Görev Yönergesi A:
Gösterilen metne göre aşağıdaki soruları yanıtlayınız; yanıtlarınızı da aynı biçimde işaretleyiniz.
(i) Derece mahkemeleri kendilerine sunulan tüm iddialara yanıt vermek zorunda olmasa da gerekçeli karardan ne anlaşılmalıdır?
(ii) Bir kararda tam olarak hangi unsurların bulunması gerektiği neye bağlıdır?
(iii) Başvurucunun Hizb-ut Tahrir örgütü hakkında itiraz etmediği husus nedir?
Görev Yönergesi B: Gösterilen metne göre, derece mahkemelerince yapılan değerlendirmelerin ve varılan sonuçların hukuka ve içtihatlara uygunluğunu denetlemenin Anayasa Mahkemesinin rolü olmamasının nedenini bir ila üç cümleyle açıklayınız.

Gösterilen Metin:

----------------

43. Bununla birlikte mahkemelerin anılan yükümlülüğü, yargılamada ileri sürülen her türlü iddia ve savunmaya karar gerekçesinde ayrıntılı şekilde yanıt verilmesi gerektiği şeklinde anlaşılamaz. Ancak derece mahkemeleri, kendilerine sunulan tüm iddialara yanıt vermek zorunda değilse de davanın esas sorunlarının incelenmiş olduğu gerekçeli karardan anlaşılmalıdır (Yasemin Ekşi, B. No: 2013/5486, 4/12/2013, § 56).
44. Bir kararda tam olarak hangi unsurların bulunması gerektiği, davanın niteliğine ve koşullarına bağlıdır. Muhakeme sırasında açık ve somut bir biçimde öne sürülen iddia ve savunmaların davanın sonucuna etkili olması, başka bir deyişle davanın sonucunu değiştirebilecek nitelikte bulunması hâlinde davayla doğrudan ilgili olan bu hususlara mahkemelerce makul bir gerekçe ile yanıt verilmesi gerekir. Aksi bir tutumla mahkemenin davanın sonucuna etkili olduğunu kabul ettiği bir husus hakkında ilgili ve yeterli bir yanıt vermemesi hak ihlaline neden olabilecektir (Sencer Başat ve diğerleri, §§ 35, 39; Mehmet Yavuz, B. No: 2013/2995, 20/2/2014, § 51).
b. İlkelerin Olaya Uygulanması
45. Bireysel başvuruya konu davadaki olayların kanıtlanması, hukuk kurallarının yorumlanması ve uygulanması, yargılama sırasında delillerin kabul edilebilirliği ve değerlendirilmesi ile kişisel bir uyuşmazlığa derece mahkemeleri tarafından getirilen çözümün esas yönünden adil olup olmaması, bireysel başvuru incelemesinde değerlendirmeye tabi tutulamaz. Dolayısıyla somut başvuruyla ilgili olarak Anayasa Mahkemesinin rolü, derece mahkemelerince yapılan değerlendirmelerin, varılan sonuçların hukuka ve yüksek mahkemeler ile diğer mahkemelerce ortaya konulan içtihatlara uygunluğunu denetlemek değildir.
46. Hizb-ut Tahrir örgütünün İslam’ın bütün kurum ve kurallarıyla yeryüzünde egemen olması için hilafet devletini kurma amacını taşıyan, kökten değişimci (radikal) bir örgüt olduğu konusunda başvurucunun bir itirazı bulunmamaktadır. Başvurucunun bazı eylemlerinin hukuk sistemimizce suç olarak tanımlanmış olması da mümkündür. Buna karşın önemle belirtilmelidir ki başvurucunun eylemlerinin suç oluşturup oluşturmadığını belirlemek de Anayasa Mahkemesinin görevi değildir.

----------------

Listelenen Girdiler:
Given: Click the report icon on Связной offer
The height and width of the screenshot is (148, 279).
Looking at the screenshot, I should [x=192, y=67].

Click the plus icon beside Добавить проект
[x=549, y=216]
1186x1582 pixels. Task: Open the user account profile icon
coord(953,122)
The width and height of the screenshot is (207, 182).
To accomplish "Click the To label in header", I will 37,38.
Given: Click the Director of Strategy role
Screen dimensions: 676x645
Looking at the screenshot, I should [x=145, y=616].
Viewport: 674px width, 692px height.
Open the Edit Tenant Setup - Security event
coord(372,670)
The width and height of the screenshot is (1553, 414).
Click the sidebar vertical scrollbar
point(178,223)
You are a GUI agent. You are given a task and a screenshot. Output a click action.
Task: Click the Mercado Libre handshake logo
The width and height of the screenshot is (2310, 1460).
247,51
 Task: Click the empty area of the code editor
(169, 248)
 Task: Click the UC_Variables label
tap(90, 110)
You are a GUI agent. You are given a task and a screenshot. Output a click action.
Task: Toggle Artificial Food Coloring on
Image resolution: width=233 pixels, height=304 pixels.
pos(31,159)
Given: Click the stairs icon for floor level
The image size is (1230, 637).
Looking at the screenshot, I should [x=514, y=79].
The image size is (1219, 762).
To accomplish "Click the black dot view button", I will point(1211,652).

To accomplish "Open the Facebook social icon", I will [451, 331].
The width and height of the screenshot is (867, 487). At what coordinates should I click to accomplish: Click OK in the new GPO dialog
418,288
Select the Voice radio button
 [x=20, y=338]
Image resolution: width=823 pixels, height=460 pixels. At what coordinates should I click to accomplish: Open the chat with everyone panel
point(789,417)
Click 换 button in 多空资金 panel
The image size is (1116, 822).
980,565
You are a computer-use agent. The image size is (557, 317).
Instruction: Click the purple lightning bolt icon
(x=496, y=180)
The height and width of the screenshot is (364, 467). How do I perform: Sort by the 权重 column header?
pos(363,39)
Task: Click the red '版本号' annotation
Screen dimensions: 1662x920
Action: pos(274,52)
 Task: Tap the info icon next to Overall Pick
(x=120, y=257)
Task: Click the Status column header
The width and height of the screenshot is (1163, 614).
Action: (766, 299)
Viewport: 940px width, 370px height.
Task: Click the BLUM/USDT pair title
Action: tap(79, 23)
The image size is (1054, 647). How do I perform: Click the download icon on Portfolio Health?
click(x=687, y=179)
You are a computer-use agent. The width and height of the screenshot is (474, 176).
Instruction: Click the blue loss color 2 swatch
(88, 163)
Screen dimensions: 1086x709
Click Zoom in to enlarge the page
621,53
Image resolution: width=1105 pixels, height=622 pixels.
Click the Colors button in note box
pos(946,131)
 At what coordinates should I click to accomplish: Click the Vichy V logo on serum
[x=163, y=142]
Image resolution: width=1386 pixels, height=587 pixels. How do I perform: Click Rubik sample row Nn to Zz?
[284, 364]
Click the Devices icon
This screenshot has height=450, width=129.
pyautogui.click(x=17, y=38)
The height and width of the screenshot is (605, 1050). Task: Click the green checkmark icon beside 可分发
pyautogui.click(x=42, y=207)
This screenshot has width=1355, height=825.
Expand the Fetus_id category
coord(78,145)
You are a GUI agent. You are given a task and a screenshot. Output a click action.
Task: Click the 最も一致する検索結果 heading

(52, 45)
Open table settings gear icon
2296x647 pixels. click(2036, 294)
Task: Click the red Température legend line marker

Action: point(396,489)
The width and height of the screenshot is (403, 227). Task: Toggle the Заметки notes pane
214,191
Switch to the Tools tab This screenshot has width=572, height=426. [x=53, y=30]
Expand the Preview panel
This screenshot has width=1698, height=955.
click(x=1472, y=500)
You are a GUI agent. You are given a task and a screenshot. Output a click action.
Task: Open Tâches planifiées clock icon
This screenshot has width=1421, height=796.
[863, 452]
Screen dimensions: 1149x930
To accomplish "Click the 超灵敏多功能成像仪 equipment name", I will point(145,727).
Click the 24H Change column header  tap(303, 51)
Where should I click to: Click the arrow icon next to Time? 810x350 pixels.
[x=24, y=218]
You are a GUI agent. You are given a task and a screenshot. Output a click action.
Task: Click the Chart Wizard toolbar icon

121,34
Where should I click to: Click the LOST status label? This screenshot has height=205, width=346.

----------------

Yazılı Yanıt A:
(i) Davanın esas sorunlarının incelenmiş olduğu anlaşılmalıdır.
(ii) Davanın niteliğine ve koşullarına bağlıdır.
(iii) Örgütün, İslam'ın bütün kurum ve kurallarıyla yeryüzünde egemen olması için hilafet devletini kurma amacını taşıyan, kökten değişimci (radikal) bir örgüt olduğu hususudur.

Yazılı Yanıt B: Bireysel başvuruya konu davadaki olayların kanıtlanması, hukuk kurallarının yorumlanması ve uygulanması, delillerin kabul edilebilirliği ve değerlendirilmesi ile derece mahkemelerinin kişisel bir uyuşmazlığa getirdiği çözümün esas yönünden adil olup olmaması bireysel başvuru incelemesinde değerlendirmeye tabi tutulamaz. Bu nedenle söz konusu denetim Anayasa Mahkemesinin rolü değildir.